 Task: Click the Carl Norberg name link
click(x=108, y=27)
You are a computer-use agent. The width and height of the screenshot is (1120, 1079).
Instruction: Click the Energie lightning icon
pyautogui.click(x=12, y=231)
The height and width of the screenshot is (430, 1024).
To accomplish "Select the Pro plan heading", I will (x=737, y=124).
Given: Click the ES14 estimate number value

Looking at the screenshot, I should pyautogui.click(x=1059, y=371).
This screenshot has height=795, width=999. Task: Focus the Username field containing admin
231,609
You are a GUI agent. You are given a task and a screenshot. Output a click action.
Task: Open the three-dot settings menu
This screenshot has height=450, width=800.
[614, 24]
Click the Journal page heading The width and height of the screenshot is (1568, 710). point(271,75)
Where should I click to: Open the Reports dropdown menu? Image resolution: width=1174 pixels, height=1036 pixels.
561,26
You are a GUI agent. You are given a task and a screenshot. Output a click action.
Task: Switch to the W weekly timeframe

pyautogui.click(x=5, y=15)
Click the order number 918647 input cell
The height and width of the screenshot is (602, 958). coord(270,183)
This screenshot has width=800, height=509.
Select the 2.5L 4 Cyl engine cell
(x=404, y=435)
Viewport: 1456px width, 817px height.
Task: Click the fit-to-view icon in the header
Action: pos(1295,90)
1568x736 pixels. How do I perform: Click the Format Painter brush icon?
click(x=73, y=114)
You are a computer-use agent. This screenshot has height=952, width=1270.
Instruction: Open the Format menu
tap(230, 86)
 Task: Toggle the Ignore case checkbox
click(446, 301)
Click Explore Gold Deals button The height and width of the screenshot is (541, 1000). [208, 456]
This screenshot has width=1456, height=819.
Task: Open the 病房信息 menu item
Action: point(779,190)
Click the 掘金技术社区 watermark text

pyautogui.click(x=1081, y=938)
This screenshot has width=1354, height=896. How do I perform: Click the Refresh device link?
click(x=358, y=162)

____

### WHAT THE EXERCISE ASKS:
Copy out all of the data above word for word, keeping every line as it is.

### FINISHED TASK:
 Task: Click the Carl Norberg name link
click(x=108, y=27)
You are a computer-use agent. The width and height of the screenshot is (1120, 1079).
Instruction: Click the Energie lightning icon
pyautogui.click(x=12, y=231)
The height and width of the screenshot is (430, 1024).
To accomplish "Select the Pro plan heading", I will (x=737, y=124).
Given: Click the ES14 estimate number value

Looking at the screenshot, I should pyautogui.click(x=1059, y=371).
This screenshot has height=795, width=999. Task: Focus the Username field containing admin
231,609
You are a GUI agent. You are given a task and a screenshot. Output a click action.
Task: Open the three-dot settings menu
This screenshot has height=450, width=800.
[614, 24]
Click the Journal page heading The width and height of the screenshot is (1568, 710). point(271,75)
Where should I click to: Open the Reports dropdown menu? Image resolution: width=1174 pixels, height=1036 pixels.
561,26
You are a GUI agent. You are given a task and a screenshot. Output a click action.
Task: Switch to the W weekly timeframe

pyautogui.click(x=5, y=15)
Click the order number 918647 input cell
The height and width of the screenshot is (602, 958). coord(270,183)
This screenshot has width=800, height=509.
Select the 2.5L 4 Cyl engine cell
(x=404, y=435)
Viewport: 1456px width, 817px height.
Task: Click the fit-to-view icon in the header
Action: pos(1295,90)
1568x736 pixels. How do I perform: Click the Format Painter brush icon?
click(x=73, y=114)
You are a computer-use agent. This screenshot has height=952, width=1270.
Instruction: Open the Format menu
tap(230, 86)
 Task: Toggle the Ignore case checkbox
click(446, 301)
Click Explore Gold Deals button The height and width of the screenshot is (541, 1000). [208, 456]
This screenshot has width=1456, height=819.
Task: Open the 病房信息 menu item
Action: point(779,190)
Click the 掘金技术社区 watermark text

pyautogui.click(x=1081, y=938)
This screenshot has width=1354, height=896. How do I perform: Click the Refresh device link?
click(x=358, y=162)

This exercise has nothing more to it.